In this notebook in the title, in the Classification section (last part), the best model was the second neural network. I don’t understand why the second neural network performed better than the third neural network. I thought a larger neural network can in most cases provide better performance. Please advise.
The larger model can overfit, performing well in training but poor in tests. Large models can have vanishing and exploding gradient problems too. So, it cannot be guaranteed that the larger model is better. Check the accuracy or loss (on testing) of the 2nd and 3rd models. Which one is better?
Here are the evaluation metrics from the notebook:
Model 1: Training Set Classification Error: 0.44167, CV Set Classification Error: 0.47500
Model 2: Training Set Classification Error: 0.11667, CV Set Classification Error: 0.07500
Model 3: Training Set Classification Error: 0.41667, CV Set Classification Error: 0.47500
As you can see all the models have similar training errors and cross-validation errors. So it may not be an overfitting problem.

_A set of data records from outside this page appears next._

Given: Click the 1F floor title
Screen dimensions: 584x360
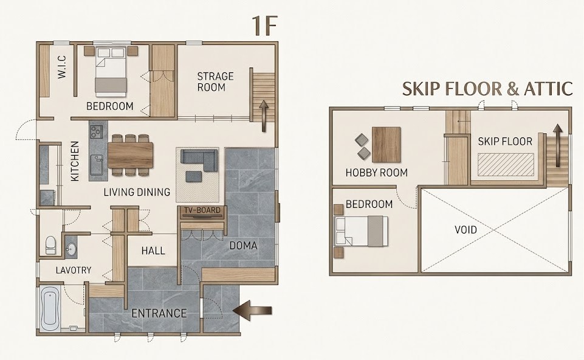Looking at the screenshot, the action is [x=265, y=26].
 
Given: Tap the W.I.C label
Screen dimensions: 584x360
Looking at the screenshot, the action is [x=62, y=67].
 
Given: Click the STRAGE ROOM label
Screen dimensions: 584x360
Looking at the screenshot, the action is [x=215, y=82].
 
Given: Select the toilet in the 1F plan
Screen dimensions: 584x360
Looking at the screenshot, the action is [x=50, y=245].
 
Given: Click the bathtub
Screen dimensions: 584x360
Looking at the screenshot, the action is [x=50, y=308].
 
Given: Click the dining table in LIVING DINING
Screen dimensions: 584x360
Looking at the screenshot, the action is [x=131, y=154].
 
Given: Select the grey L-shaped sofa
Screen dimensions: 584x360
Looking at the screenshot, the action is [x=199, y=161].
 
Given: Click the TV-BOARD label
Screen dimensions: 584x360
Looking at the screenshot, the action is [x=202, y=210].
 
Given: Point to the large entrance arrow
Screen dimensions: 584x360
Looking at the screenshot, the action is [x=252, y=310].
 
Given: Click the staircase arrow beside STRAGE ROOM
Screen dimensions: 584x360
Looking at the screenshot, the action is [x=264, y=116].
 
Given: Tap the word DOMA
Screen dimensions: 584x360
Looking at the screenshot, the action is [x=243, y=246].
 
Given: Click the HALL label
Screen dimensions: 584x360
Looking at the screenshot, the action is [x=153, y=251].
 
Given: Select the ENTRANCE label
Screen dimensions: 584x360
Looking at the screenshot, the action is [x=159, y=313].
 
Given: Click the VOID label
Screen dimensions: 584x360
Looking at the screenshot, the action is [x=465, y=230].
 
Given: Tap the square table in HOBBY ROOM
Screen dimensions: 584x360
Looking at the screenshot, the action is [x=386, y=145].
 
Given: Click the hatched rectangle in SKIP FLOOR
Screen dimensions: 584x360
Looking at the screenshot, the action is [x=506, y=164].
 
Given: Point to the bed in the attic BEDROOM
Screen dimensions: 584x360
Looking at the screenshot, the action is [x=361, y=231].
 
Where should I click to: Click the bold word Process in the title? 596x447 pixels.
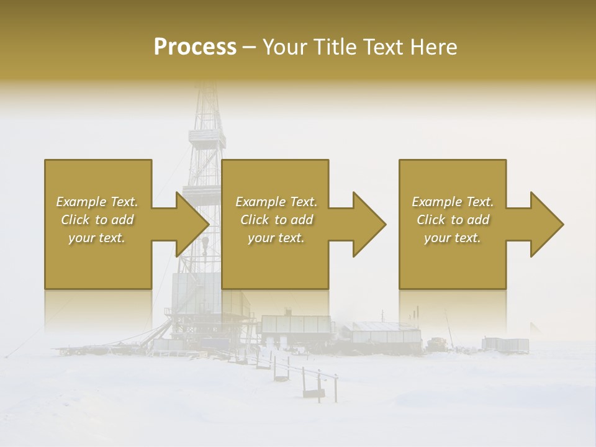coord(195,47)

Regarding the the statement ‘Large models can have vanishing and exploding gradient problems too’ can you help me understand this more? or a link that goes over this?
Below is the function from the notebook that defines the three models:
def build_models():
tf.random.set_seed(20)
model_1 = Sequential(
[
Dense(25, activation = 'relu'),
Dense(15, activation = 'relu'),
Dense(1, activation = 'linear')
],
name='model_1'
)
model_2 = Sequential(
[
Dense(20, activation = 'relu'),
Dense(12, activation = 'relu'),
Dense(12, activation = 'relu'),
Dense(20, activation = 'relu'),
Dense(1, activation = 'linear')
],
name='model_2'
)
model_3 = Sequential(
[
Dense(32, activation = 'relu'),
Dense(16, activation = 'relu'),
Dense(8, activation = 'relu'),
Dense(4, activation = 'relu'),
Dense(12, activation = 'relu'),
Dense(1, activation = 'linear')
],
name='model_3'
)
model_list = [model_1, model_2, model_3]
return model_list
Which one is better? Hint: Good model error is small.

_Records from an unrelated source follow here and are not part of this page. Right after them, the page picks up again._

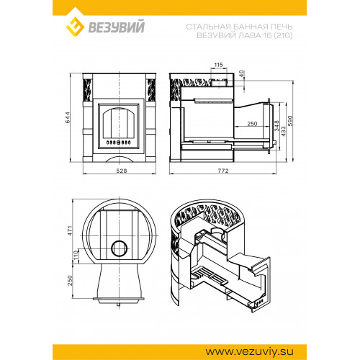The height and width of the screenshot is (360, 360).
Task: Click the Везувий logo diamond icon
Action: pyautogui.click(x=75, y=27)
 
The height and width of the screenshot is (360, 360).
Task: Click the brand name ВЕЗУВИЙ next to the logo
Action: pyautogui.click(x=117, y=27)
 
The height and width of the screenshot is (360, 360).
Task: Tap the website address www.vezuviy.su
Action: pyautogui.click(x=249, y=352)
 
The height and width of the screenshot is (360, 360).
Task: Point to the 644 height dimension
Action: pyautogui.click(x=68, y=117)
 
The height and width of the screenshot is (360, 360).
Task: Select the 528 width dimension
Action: pyautogui.click(x=122, y=171)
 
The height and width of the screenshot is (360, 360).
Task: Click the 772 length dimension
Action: pyautogui.click(x=223, y=171)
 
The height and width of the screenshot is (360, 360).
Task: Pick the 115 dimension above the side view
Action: pyautogui.click(x=218, y=65)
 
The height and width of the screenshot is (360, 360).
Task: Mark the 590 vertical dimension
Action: pyautogui.click(x=290, y=121)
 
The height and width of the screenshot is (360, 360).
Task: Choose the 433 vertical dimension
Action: pyautogui.click(x=284, y=132)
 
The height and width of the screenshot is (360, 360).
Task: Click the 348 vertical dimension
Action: pyautogui.click(x=276, y=126)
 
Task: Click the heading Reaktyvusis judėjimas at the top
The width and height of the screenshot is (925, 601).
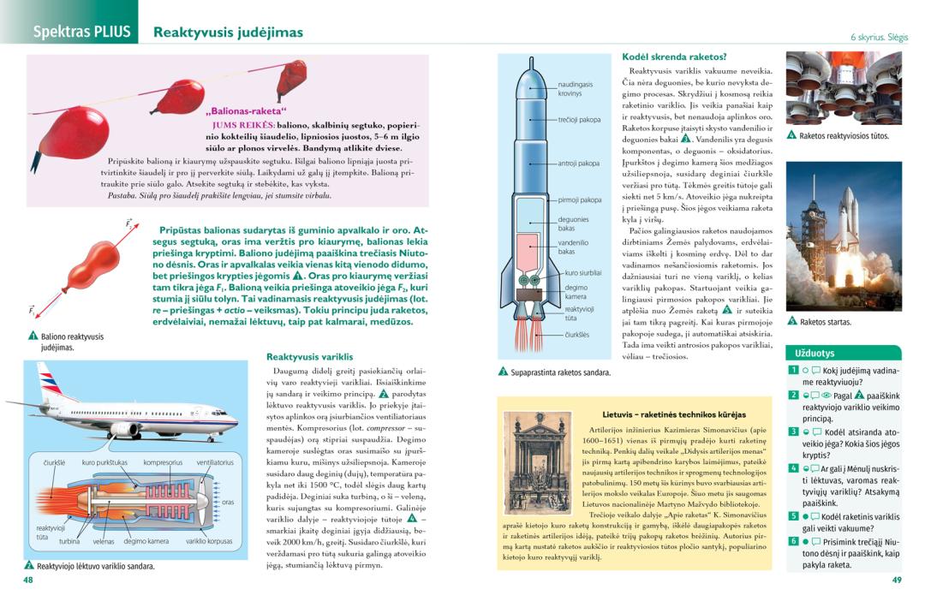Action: pyautogui.click(x=228, y=33)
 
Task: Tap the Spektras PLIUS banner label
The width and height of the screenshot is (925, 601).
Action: pyautogui.click(x=81, y=33)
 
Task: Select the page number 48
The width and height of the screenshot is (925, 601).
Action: pyautogui.click(x=28, y=580)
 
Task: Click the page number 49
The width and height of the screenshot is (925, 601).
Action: pyautogui.click(x=897, y=580)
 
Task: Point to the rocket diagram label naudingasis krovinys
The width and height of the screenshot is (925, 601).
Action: pyautogui.click(x=576, y=88)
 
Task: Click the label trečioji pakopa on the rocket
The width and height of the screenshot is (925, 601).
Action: pyautogui.click(x=579, y=120)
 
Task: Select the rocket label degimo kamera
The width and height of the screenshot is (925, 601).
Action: pyautogui.click(x=576, y=292)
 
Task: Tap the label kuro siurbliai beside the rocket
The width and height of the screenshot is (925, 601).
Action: pyautogui.click(x=582, y=272)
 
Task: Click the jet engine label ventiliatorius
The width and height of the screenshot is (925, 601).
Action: pyautogui.click(x=214, y=462)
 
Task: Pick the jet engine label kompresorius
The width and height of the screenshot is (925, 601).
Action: pyautogui.click(x=162, y=462)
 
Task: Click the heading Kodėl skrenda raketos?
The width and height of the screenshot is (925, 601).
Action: pyautogui.click(x=674, y=57)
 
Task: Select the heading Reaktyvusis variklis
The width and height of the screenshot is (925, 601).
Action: pyautogui.click(x=309, y=356)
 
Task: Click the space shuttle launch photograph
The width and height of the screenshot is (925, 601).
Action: pyautogui.click(x=844, y=236)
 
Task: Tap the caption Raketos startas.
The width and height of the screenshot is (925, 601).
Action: pyautogui.click(x=825, y=323)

You will learn more about it in DLS course 2. I don’t remember if MLS covers this or not. Maybe.
My question was why did Model 3 perform poorly? Sounds like that cannot be answered by just looking at the layers in the model_3.
As the number of layers increases, there is chance that performance will decrease. Try to increase the number of layers (of the third model), you will see that its error is (maybe) more than the 3rd model.
Now the question is, why this happens? There may be multiple answers but the one I mentioned earlier is vanishing or exploding gradient.
Vanishing means the slope (gradient) becomes too small to update the parameters, so it stuck. Exploding means the slope becomes too large and jumps back and forth, never converging.
Also, increasing the number of layers may also need to tweak other hyperparameters, like learning rate, number of iterations, etc. I am not sure about that.